Native Americans used it to alleviate pain in difficult childbirth. Licorice heals!
Liquorice has been a mainstay of traditional Chinese Medicine for over 3,000 years. Licorice cures all!
In Buddhist religion an infusion of the Liquorice root is used to ceremonially bath the statue of the Buddha on the morning of his birthday, the eight day of the eight-month. Buddha is a Leo!!!
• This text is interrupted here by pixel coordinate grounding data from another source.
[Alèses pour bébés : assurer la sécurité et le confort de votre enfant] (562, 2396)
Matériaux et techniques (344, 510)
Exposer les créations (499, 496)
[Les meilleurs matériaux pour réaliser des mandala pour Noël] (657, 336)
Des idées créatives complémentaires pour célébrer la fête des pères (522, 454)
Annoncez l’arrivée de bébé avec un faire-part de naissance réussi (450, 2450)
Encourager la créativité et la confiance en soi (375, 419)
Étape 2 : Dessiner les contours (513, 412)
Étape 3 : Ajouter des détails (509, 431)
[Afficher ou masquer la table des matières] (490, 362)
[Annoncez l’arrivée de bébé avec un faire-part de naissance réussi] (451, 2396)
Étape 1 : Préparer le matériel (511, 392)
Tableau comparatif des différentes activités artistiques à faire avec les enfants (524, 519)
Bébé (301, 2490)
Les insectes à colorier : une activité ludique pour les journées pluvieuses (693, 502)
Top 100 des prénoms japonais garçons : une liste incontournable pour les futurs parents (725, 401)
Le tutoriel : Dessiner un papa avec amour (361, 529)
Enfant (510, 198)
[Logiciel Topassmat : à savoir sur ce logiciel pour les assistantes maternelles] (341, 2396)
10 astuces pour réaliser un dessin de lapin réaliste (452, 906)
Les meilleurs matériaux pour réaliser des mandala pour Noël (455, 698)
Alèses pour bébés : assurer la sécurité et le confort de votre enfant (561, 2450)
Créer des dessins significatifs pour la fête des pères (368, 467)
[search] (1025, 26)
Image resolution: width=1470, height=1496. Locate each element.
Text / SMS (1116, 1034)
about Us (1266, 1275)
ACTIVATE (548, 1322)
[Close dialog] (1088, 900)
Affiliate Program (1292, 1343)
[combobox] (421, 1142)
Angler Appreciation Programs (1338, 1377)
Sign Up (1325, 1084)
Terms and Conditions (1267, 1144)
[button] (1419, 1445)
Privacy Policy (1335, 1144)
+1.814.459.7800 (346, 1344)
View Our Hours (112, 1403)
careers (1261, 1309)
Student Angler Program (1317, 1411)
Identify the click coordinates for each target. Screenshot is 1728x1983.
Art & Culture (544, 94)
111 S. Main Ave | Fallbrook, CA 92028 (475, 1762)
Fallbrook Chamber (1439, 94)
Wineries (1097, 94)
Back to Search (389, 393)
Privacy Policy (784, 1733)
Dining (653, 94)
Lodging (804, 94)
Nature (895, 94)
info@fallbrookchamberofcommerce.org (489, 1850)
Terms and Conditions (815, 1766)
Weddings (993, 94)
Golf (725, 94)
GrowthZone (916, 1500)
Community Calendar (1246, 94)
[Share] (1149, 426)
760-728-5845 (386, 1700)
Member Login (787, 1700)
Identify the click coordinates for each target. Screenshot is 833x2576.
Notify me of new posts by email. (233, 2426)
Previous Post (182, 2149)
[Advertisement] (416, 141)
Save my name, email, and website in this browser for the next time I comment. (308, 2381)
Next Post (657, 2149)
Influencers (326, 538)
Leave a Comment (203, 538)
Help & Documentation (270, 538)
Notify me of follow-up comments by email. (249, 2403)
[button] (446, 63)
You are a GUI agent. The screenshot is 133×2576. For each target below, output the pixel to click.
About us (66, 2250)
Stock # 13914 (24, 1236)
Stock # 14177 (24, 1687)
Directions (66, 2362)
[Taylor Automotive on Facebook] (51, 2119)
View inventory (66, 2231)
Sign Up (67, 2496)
Liquorice is 50 times sweeter than sugar, but only contains 100 calories, per ounce and is widely used in the food industry. Licorice is a diet food!
Licorice for President~!
In Pontefract there is a licorice festival that looks allot like Mardi Gras.
Saturday, May 3, 2008
Weisswurst (German Weißwurst literally white sausage) is a traditional Bavarian sausage made from very finely minced veal and fresh pork bacon. It is usually flavoured with parsley, also known as "beiderl", lemon, mace, onions, ginger and cardamom, though there are some variations. The mixture is then stuffed into fresh, clean pork casings and separated into individual sausages about four to five inches in length and a bit less than an inch in thickness.
Weisswurst is brought to table in a big bowl together with the water used for preparation (so it doesn't cool down too much), then eaten without the skin. Ways of eating weisswurst include the traditional way, called "Zuzeln", in which each end of the sausage is cut open, then the meat is sucked out from the skin. Alternatively, the more popular and more discreet ways of consuming it are by cutting the sausage in half in the long direction so that the lower part of the skin remains intact, and then "rolling out" the meat from the skin with a fork, or just ripping the sausage apart and consuming the filling.
Weisswurst is commonly served with a special Bavarian sweet mustard ("Weisswurstsenf") and accompanied by Brezen and Weißbier; according to tradition, Weißwurst may only be served until midday due to the fact that the meat is not smoked and hence the sausage is made fresh every day. Before modern refrigeration technologies, in summertime the sausages would go bad before nightfall. Still today, most bavarians eat their Weisswurst before noon.
It should be noted that Weisswurst is rarely eaten in parts of Germany besides Bavaria (although it is available at well-assorted grocery stores and butcheries almost throughout the country)—a fact that helped coin the term Weißwurstäquator.